Cancer treatments like chemotherapy, radiation and surgery can be sterilizing. There are a number of ways for newly diagnosed patients to preserve their fertility before starting their cancer treatments as well as options for parenthood after cancer, even if fertility preservation wasn’t done.
For men, the go-to fertility preservation treatment is sperm banking. For women, it’s more complicated. Until now, the only “standard” option available was embryo freezing. However, creating an embryo requires sperm – from a male partner or sperm donor – which not all young adult cancer patients have access to or want to use. There are other fertility preservation options for women, but the one favored by many young adult cancer patients – egg freezing– has been considered experimental, which means that fewer centers offer it and insurance coverage is nonexistent.
Fortunately, the American Society for Reproductive Medicine (ASRM), the professional organization for reproductive endocrinologists and infertility specialists, has removed the experimental label from egg freezing. The move to re-classify egg freezing as “standard treatment” is due to the success rates with new techniques to freeze and thaw eggs that have been developed in the past 5-10 years.
This is a tremendous breakthrough for adolescent and young adult women with cancer whose future fertility may be impaired as a result of their life-saving cancer directed therapy. Re-classifying egg freezing as a standard option enables more young cancer patients to freeze eggs before treatment increasing the likelihood that they can have a biologic child in the future. And, health insurance is certainly more likely to cover some or all of the expenses in a procedure that is “standard” not “experimental.”
The move to reclassify egg freezing as a standard treatment began with Fertile Hope, the national non-profit group that has tirelessly fought to raise awareness, provide education, and offer financial assistance for fertility preservation to young adults diagnosed with cancer. Fertile Hope is now a program of LIVESTRONG that continues the fight to ensure people facing a cancer diagnosis have support throughout their treatment and into survivorship. The impact of this designation change is best shown through the words of Lindsay Beck, a cancer survivor, who describes what this experience meant for her.
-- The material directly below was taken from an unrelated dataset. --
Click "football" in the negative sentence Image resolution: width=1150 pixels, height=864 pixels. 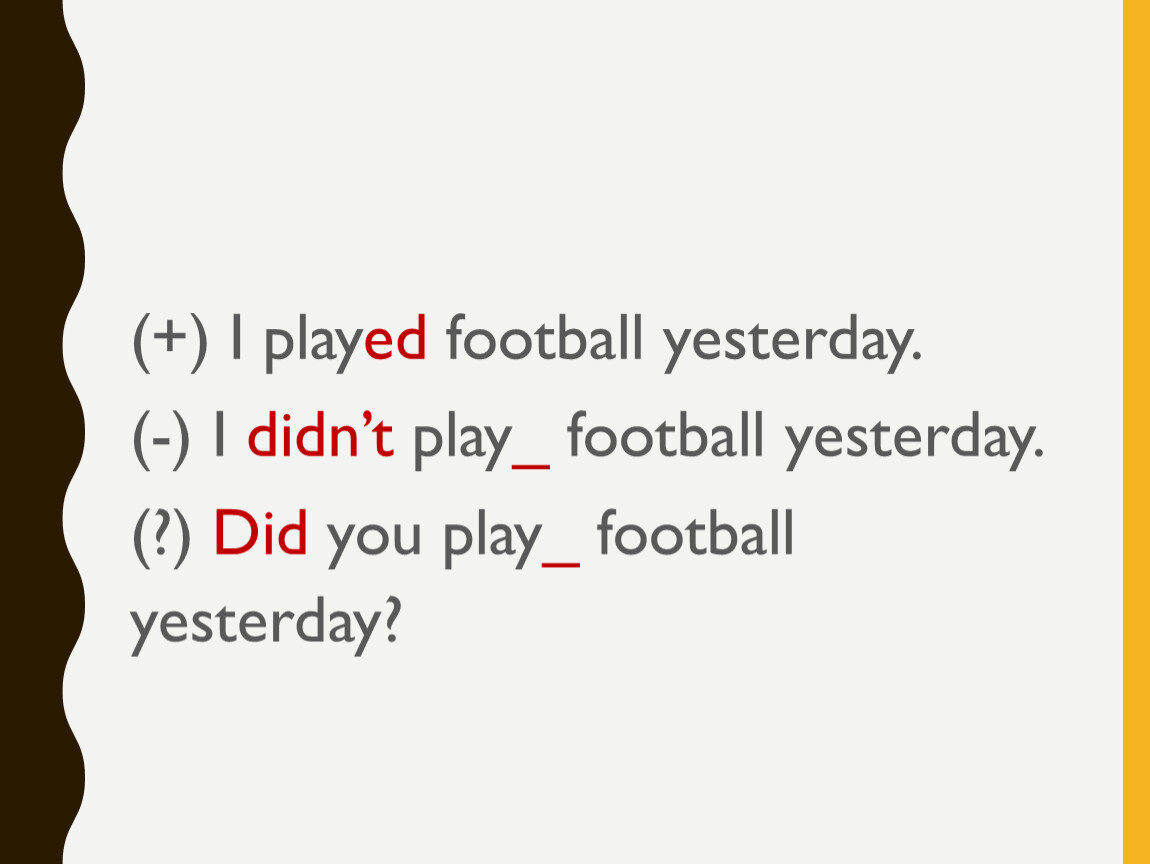(x=665, y=435)
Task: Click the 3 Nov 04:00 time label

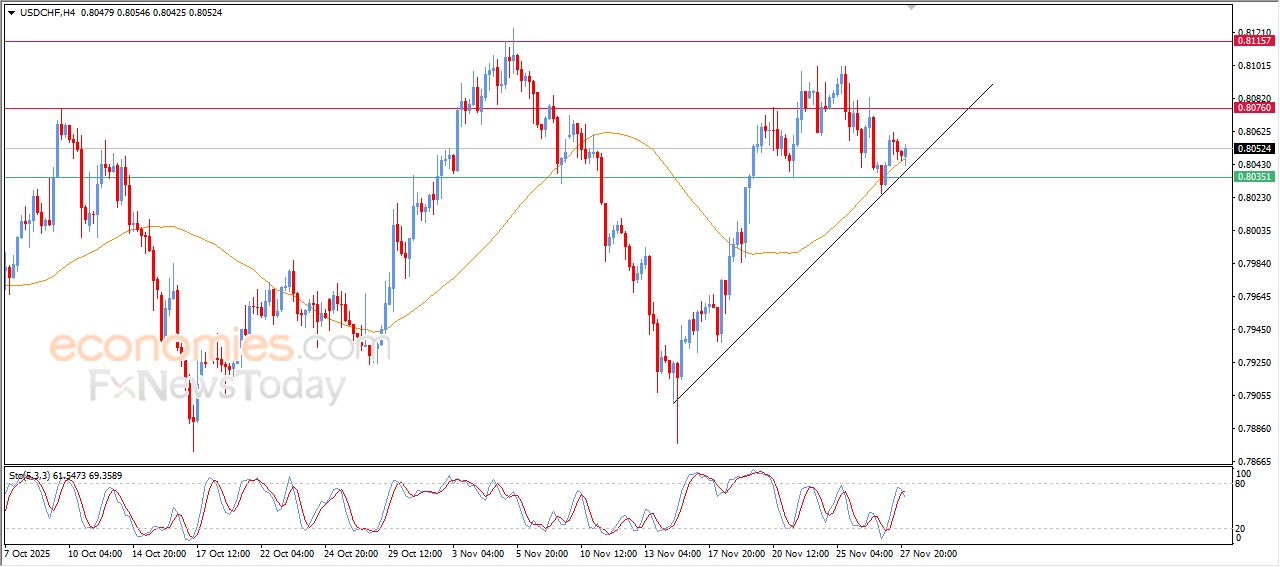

“Egg freezing was the best option for me as a single, 24-year old woman facing a potentially sterilizing chemotherapy regime. Freezing my eggs allowed me to preserve my fertility and my reproductive autonomy, both of which were important to me. It was also incredibly hopeful to actively plan for the future – the idea of being a parent one day gave me a reason to fight.”
LIVESTRONG Fertile Hope supports ASRM’s re-classification of egg freezing to “standard treatment” and,will continue to offer financial assistance for egg freezing.